Completed as a reviewing assignment while studying away at the Trinity/La MaMa Performing Arts Program in New York City in 2002

Movement Research & Judson Memorial Church co-presented a special kick-off performance to celebrate their 11 years of partnership on Monday September 30th at Judson Church. The program featured a wide variety of dance performers and choreographers, but MonstahH and the duet between Yvonne Meier and Ishmael Houston-Jones lent themselves most readily to being read through a lens of identity politics.

MonstahH presented THIS (2002), described as being “an exploration of embracing one’s higher being, mind, body and spirit.” The artist himself engineered all music, choreography and costume.
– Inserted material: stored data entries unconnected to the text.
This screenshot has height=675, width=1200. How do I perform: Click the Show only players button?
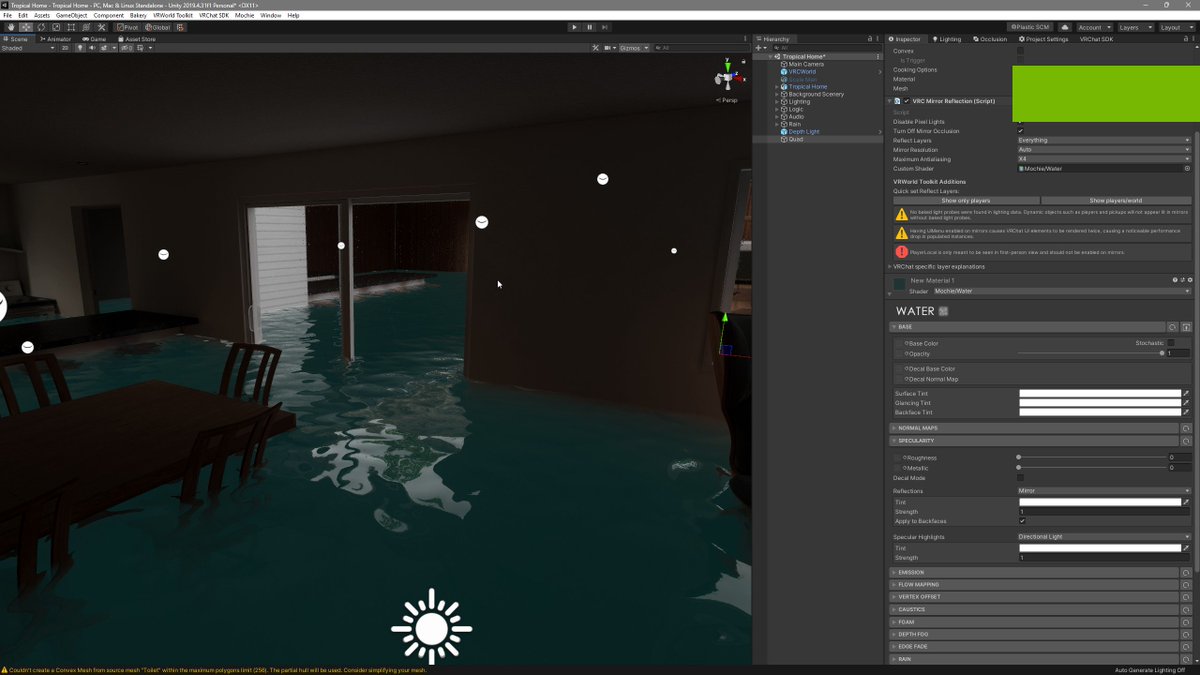coord(965,200)
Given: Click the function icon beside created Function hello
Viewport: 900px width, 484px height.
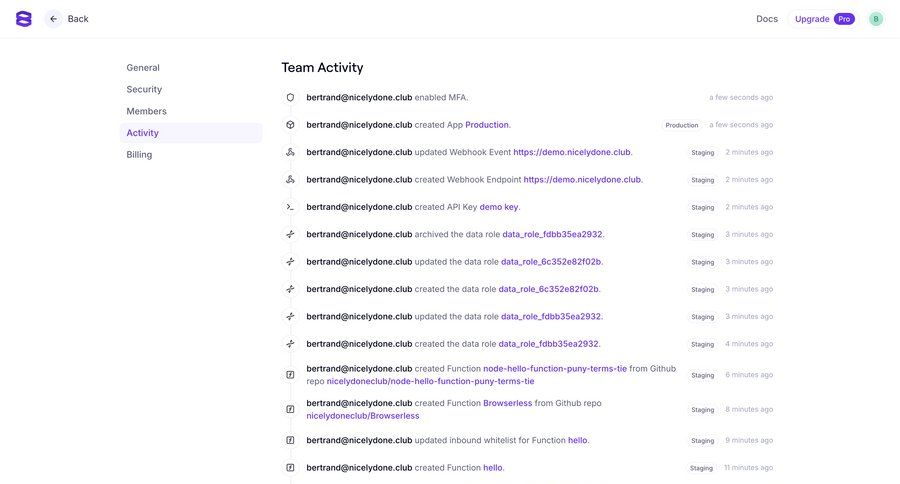Looking at the screenshot, I should point(290,467).
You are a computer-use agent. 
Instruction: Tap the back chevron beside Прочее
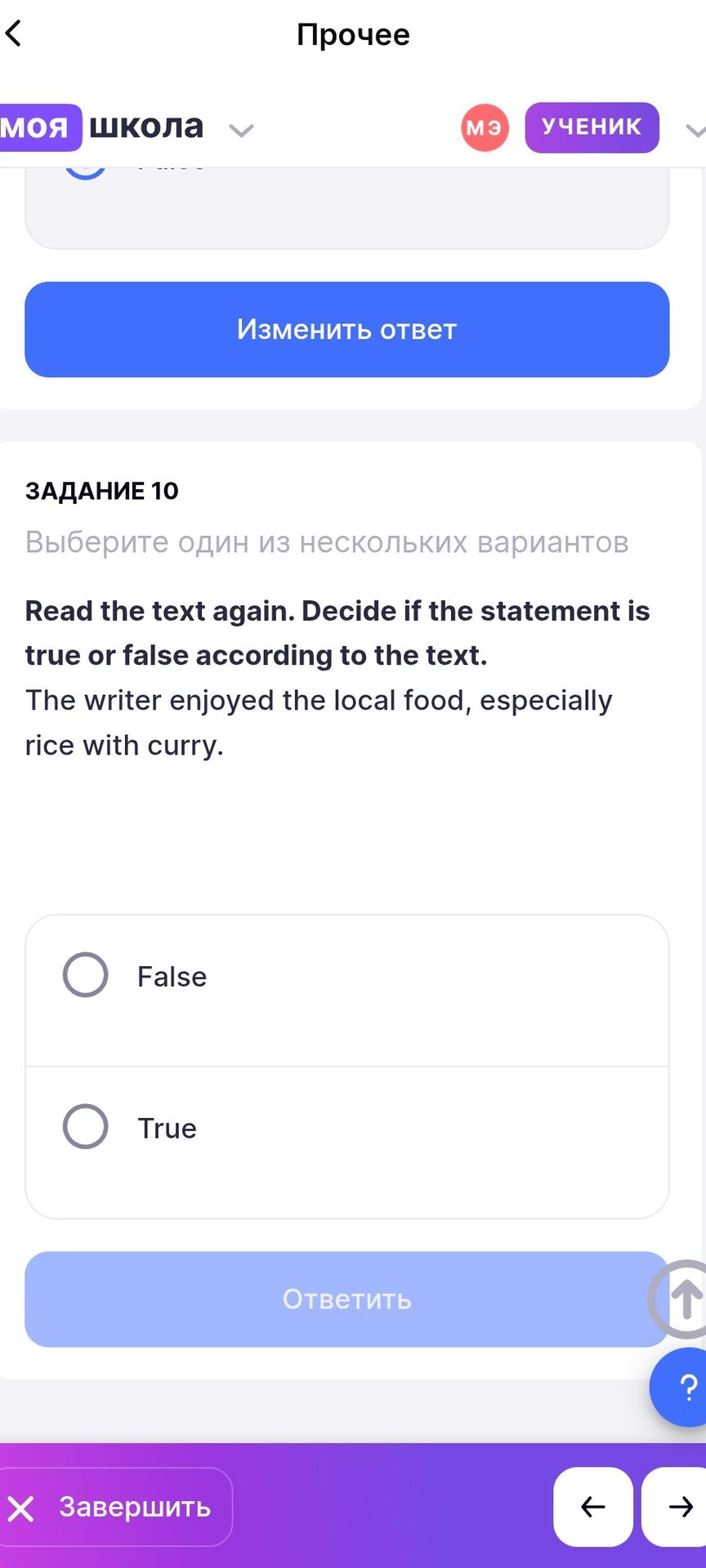13,34
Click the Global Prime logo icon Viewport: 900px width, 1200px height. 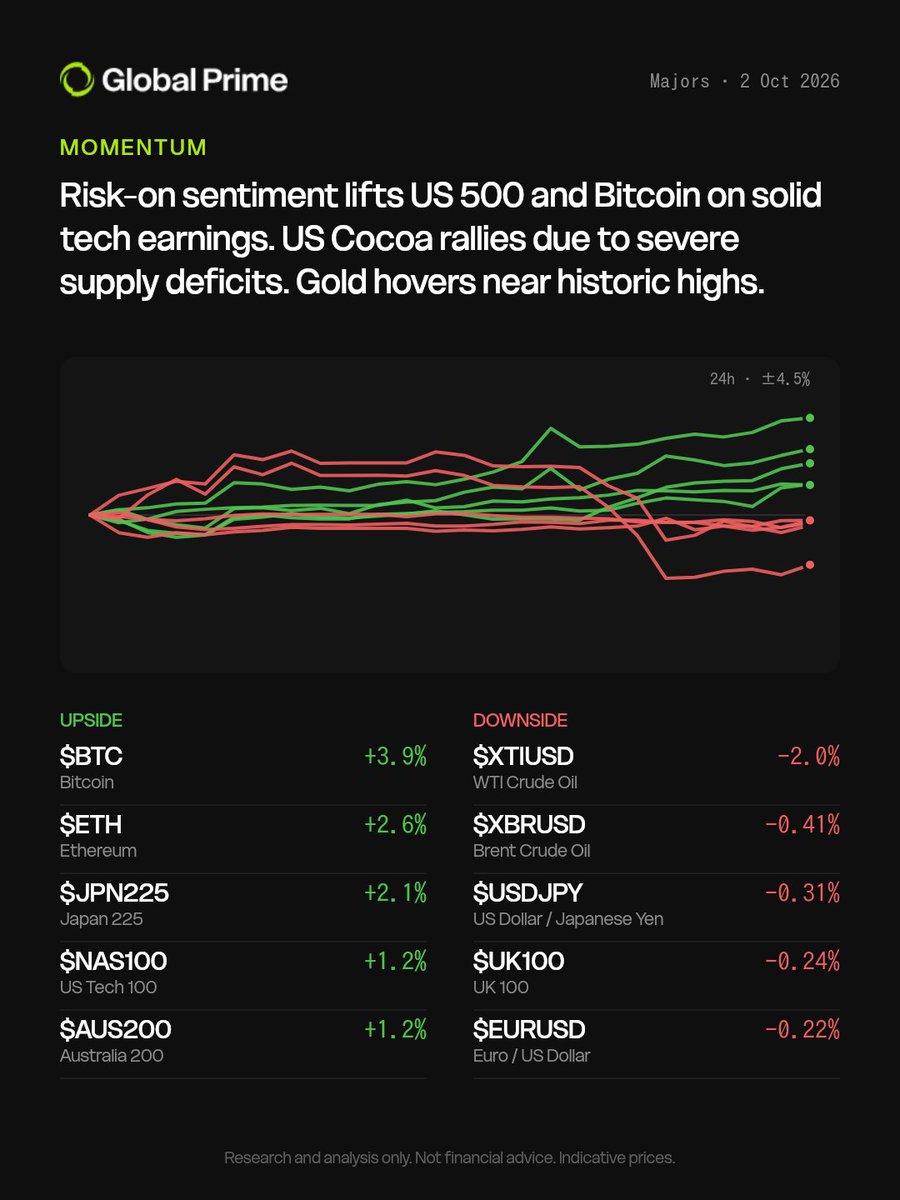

MonstahH has developed a reputation for being daring, outrageous and edgy, and his funky and quirky exploration of his higher being, mind, body and spirit (and one might assume, his identity and sense of higher self) served as an example of this boldness.

The dance is a project coming out of a production company that he shares with his partner, called The Quintessence of Hip, a name which suggests his allegiance to the outrageous, the daring, and savvy. The work radiated with joie de vivre. Someone in the audience said to me that it was simply a liberated gay man celebrating life. Nothing he did seemed chosen to be particularly provocative, but rather as something the artist wholeheartedly enjoyed doing, like acrobatically performing on heel-less black rubber platforms – upon which he seemed to look a little bit like a two-legged centaur.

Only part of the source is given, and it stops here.